[Start of Attachment]

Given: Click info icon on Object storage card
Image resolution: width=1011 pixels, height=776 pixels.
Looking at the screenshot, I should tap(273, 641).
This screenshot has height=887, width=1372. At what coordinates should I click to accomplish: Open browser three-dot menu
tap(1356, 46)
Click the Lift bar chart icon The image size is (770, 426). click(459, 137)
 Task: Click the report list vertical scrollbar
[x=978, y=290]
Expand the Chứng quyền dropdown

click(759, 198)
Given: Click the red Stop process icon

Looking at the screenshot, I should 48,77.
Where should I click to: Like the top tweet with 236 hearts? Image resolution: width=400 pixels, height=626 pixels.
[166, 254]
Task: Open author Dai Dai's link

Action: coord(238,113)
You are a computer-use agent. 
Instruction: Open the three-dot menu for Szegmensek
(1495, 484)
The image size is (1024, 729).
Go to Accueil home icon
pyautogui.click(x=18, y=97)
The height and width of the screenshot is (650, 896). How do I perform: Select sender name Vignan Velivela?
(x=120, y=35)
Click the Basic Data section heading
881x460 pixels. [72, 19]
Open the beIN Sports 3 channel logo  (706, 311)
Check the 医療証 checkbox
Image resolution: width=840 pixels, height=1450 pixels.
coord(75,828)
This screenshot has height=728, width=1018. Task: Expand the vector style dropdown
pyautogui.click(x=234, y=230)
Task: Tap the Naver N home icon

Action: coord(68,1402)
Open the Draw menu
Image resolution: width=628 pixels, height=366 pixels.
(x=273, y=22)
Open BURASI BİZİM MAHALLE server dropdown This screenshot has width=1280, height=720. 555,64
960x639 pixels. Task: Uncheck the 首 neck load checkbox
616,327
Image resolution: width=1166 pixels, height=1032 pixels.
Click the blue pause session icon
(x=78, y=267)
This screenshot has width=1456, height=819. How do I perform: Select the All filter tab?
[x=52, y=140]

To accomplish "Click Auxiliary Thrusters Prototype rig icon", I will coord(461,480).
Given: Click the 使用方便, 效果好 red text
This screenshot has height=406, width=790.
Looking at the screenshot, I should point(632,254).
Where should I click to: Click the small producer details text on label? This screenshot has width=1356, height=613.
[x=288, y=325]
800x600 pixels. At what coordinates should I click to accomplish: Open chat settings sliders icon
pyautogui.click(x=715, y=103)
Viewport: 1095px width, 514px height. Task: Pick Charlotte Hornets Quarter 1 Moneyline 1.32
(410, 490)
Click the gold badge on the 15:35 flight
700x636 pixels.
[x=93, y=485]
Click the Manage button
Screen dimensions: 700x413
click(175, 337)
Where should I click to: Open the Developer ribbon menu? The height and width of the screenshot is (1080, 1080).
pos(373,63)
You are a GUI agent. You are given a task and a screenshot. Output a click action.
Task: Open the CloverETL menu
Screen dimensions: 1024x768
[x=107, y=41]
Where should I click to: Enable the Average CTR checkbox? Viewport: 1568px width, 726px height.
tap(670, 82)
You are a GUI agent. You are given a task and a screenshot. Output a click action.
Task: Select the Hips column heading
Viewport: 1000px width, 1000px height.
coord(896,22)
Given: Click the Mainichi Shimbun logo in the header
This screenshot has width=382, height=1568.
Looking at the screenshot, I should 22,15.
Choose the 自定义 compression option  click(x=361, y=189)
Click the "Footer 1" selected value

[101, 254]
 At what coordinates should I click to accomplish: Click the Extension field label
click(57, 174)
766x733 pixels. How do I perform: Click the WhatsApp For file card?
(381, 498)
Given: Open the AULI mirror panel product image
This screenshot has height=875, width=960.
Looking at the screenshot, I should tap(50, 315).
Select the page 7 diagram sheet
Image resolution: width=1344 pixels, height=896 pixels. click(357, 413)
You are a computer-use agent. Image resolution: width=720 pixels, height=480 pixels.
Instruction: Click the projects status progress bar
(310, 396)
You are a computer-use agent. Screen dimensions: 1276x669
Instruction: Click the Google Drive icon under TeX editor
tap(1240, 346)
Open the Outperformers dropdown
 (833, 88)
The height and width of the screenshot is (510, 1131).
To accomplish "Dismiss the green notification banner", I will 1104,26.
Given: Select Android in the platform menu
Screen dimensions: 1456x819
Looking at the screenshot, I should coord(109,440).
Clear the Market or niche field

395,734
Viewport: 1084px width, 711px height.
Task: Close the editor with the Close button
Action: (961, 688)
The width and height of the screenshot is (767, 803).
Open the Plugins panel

[End of Attachment]

__What is required__
Which lines run from the one containing "Clear the Market or niche field" to the end of the entries above? Print them exactly, both ends included, and nothing else.

__Completed task__
Clear the Market or niche field

395,734
Viewport: 1084px width, 711px height.
Task: Close the editor with the Close button
Action: (961, 688)
The width and height of the screenshot is (767, 803).
Open the Plugins panel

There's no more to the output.